======== Dataset records ========
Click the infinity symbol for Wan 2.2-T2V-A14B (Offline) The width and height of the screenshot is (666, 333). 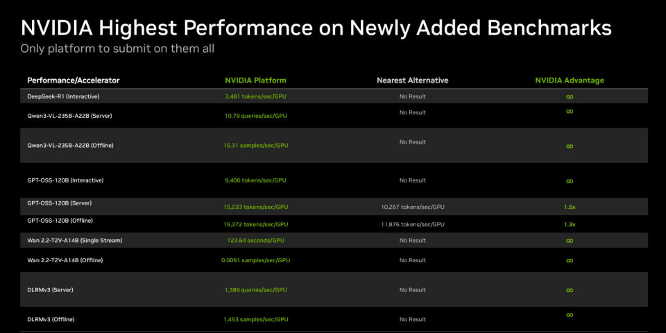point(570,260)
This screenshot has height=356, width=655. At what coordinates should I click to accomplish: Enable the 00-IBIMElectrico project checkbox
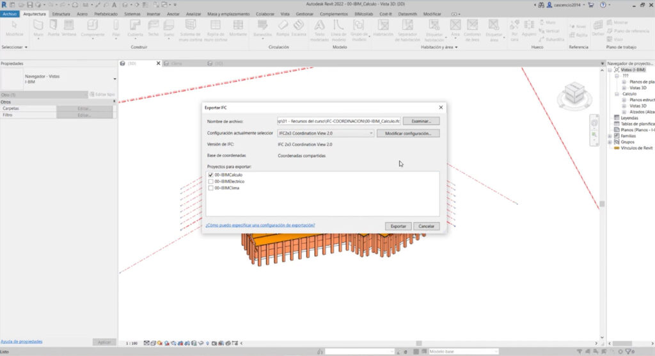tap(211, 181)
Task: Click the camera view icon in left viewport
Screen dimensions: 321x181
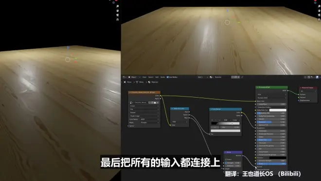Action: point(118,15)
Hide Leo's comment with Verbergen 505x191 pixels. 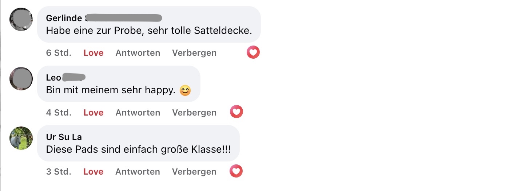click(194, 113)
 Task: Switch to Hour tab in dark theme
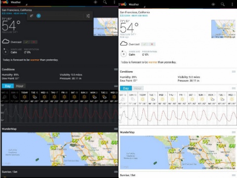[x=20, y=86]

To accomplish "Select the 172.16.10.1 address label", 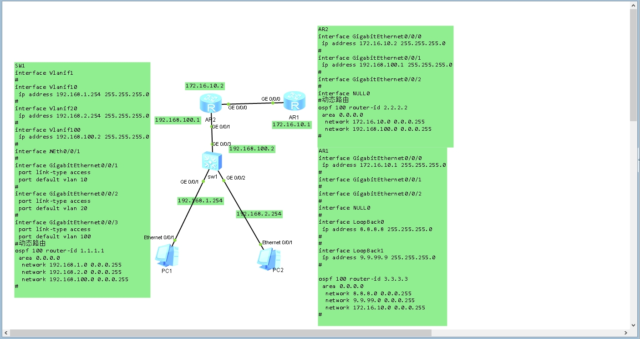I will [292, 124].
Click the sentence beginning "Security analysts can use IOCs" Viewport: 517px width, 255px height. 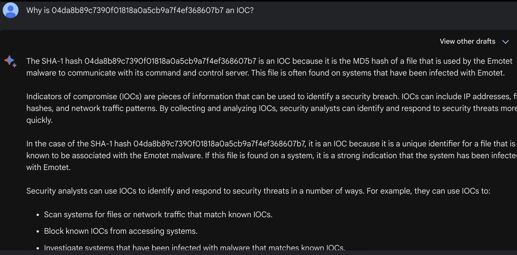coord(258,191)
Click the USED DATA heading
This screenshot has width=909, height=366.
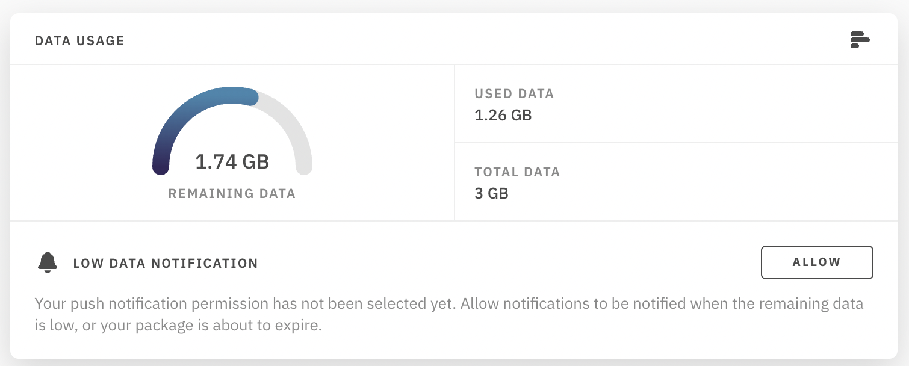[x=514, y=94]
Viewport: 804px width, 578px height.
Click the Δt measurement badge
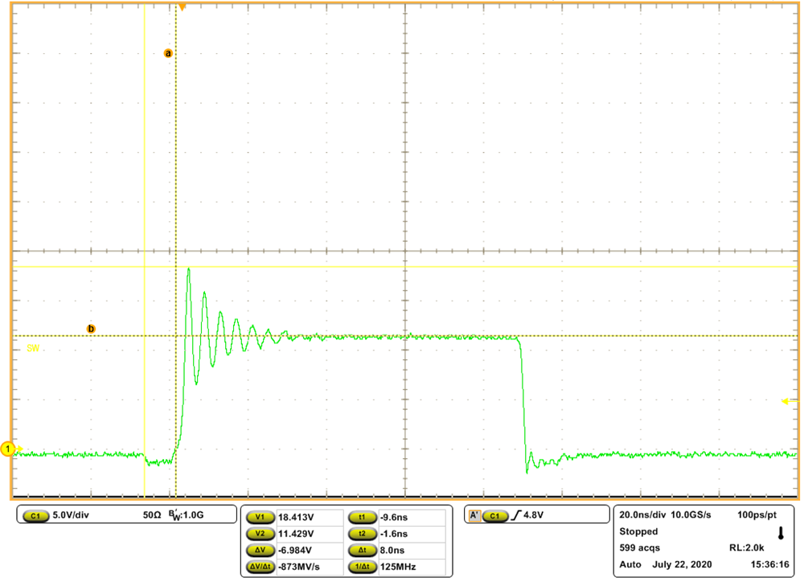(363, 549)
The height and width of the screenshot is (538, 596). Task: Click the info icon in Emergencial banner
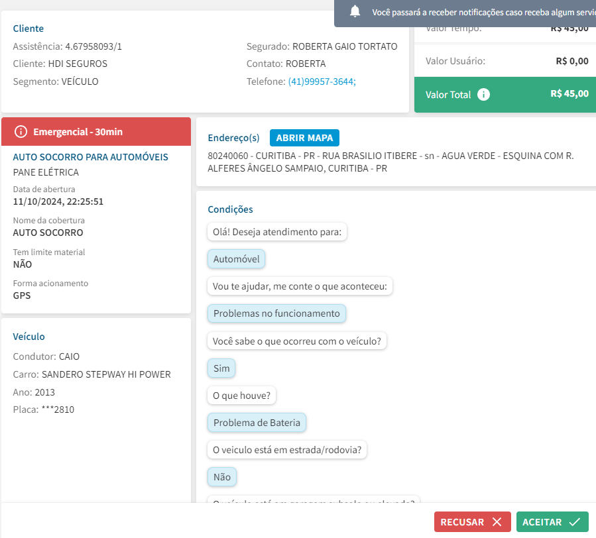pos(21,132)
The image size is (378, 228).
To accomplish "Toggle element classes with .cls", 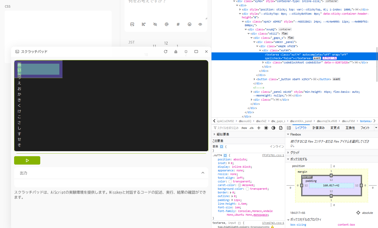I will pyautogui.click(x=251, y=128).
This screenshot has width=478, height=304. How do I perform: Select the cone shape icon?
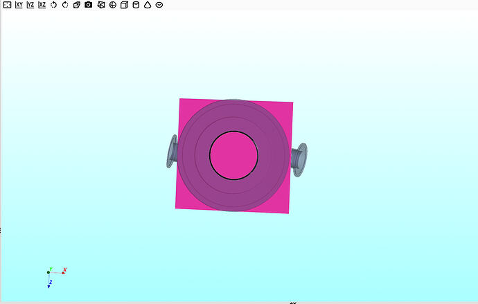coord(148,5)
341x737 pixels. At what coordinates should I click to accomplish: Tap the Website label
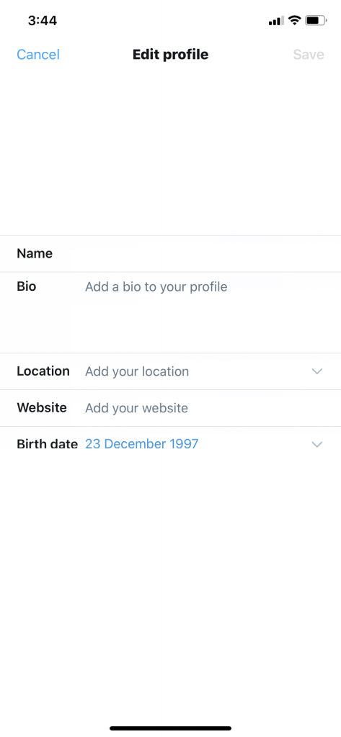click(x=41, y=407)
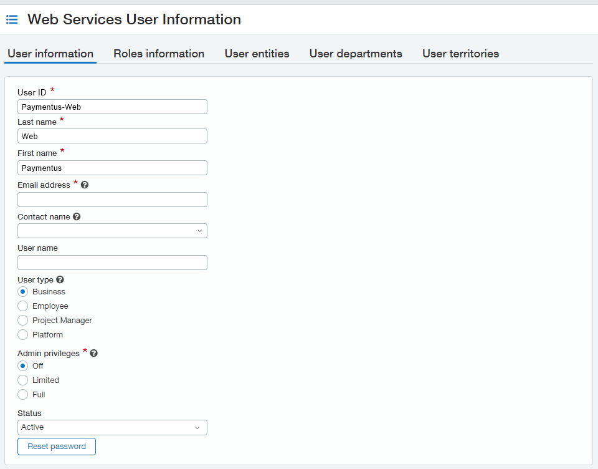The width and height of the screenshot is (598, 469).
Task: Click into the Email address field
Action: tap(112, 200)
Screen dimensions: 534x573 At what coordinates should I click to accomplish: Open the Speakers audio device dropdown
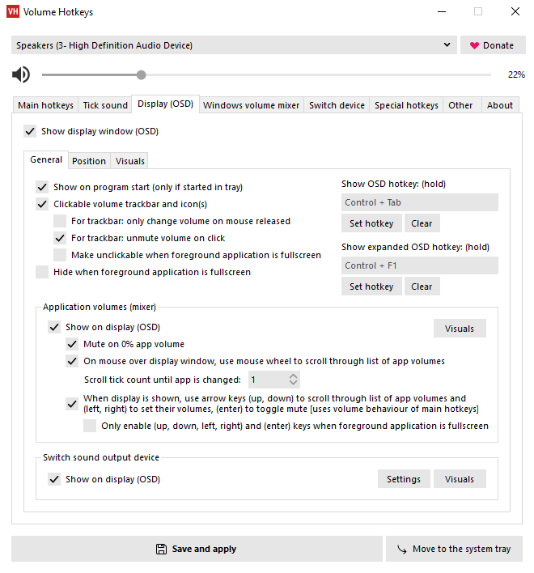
========
What you should do. Pictures excluded, copy exactly the lines running from the one with "This screenshot has width=478, height=304." through the last line of the material.

Solution to this exercise.
This screenshot has width=478, height=304. How do I perform: Select the cone shape icon?
coord(148,5)
341x737 pixels. At what coordinates should I click to accomplish: Tap the Website label
click(x=41, y=407)
The width and height of the screenshot is (598, 469).
Task: Click into the Email address field
Action: tap(112, 200)
Screen dimensions: 534x573 At what coordinates should I click to accomplish: Open the Speakers audio device dropdown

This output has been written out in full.